Ultra‐Low‐Field Paediatric MRI in Low‐ and Middle‐Income Countries: Super‐Resolution Using a Multi‐Orientation U‐Net

Owing to the high cost of modern magnetic resonance imaging (MRI) systems, their use in clinical care and neurodevelopmental research is limited to hospitals and universities in high income countries. Ultra‐low‐field systems with significantly lower scanning costs present a promising avenue towards global MRI accessibility; however, their reduced SNR compared to 1.5 or 3 T systems limits their applicability for research and clinical use. In this paper, we describe a deep learning‐based super‐resolution approach to generate high‐resolution isotropic T 2 ‐weighted scans from low‐resolution paediatric input scans. We train a ‘multi‐orientation U‐Net’, which uses multiple low‐resolution anisotropic images acquired in orthogonal orientations to construct a super‐resolved output.

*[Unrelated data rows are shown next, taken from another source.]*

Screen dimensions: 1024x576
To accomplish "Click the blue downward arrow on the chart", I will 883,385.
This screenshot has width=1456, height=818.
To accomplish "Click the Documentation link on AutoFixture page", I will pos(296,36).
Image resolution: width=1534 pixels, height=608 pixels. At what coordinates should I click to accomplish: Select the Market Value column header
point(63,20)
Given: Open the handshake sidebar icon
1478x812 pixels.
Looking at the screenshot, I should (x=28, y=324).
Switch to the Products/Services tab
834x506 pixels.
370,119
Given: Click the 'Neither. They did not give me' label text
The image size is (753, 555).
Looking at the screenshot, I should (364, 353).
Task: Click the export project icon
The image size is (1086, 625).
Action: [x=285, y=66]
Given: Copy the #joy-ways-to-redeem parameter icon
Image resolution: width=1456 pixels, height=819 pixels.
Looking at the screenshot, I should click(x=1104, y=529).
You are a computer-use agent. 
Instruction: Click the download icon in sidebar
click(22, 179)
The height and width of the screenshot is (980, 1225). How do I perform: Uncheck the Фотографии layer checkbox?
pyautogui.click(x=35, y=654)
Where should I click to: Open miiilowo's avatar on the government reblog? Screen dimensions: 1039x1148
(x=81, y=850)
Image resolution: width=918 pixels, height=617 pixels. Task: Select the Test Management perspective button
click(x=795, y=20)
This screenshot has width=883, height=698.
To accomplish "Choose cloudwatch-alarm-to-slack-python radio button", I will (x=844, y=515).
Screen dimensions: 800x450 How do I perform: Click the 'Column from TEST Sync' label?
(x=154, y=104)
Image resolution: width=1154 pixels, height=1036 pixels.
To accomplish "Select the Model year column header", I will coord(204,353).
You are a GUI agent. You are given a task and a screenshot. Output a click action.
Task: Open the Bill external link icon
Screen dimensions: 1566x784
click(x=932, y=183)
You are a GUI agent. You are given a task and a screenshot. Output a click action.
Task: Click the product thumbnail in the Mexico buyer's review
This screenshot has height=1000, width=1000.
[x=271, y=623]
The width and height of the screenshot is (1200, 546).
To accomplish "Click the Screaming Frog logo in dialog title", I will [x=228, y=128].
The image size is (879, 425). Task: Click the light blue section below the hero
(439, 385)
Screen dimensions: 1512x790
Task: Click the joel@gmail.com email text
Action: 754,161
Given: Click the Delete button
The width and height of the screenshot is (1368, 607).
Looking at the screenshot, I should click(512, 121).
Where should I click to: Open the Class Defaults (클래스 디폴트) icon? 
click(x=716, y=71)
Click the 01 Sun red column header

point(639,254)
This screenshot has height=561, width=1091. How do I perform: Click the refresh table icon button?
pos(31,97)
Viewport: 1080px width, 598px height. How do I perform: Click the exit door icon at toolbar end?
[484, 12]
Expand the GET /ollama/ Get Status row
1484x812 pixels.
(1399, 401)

Our approach exhibits improved quality of outputs compared to current state‐of‐the‐art methods for super‐resolution of ultra‐low‐field scans in paediatric populations. Crucially for paediatric development, our approach improves reconstruction of deep brain structures with the greatest improvement in volume estimates of the caudate, where our model improves upon the state‐of‐the‐art in: linear correlation ( r = 0.94 vs. 0.84 using existing methods), exact agreement (Lin's concordance correlation = 0.94 vs. 0.80) and mean error (0.05 cm 3 vs. 0.36 cm 3 ). Our research serves as proof‐of‐principle of the viability of training deep‐learning based super‐resolution models for use in neurodevelopmental research and presents the first model trained exclusively on paired ultra‐low‐field and high‐field data from infants.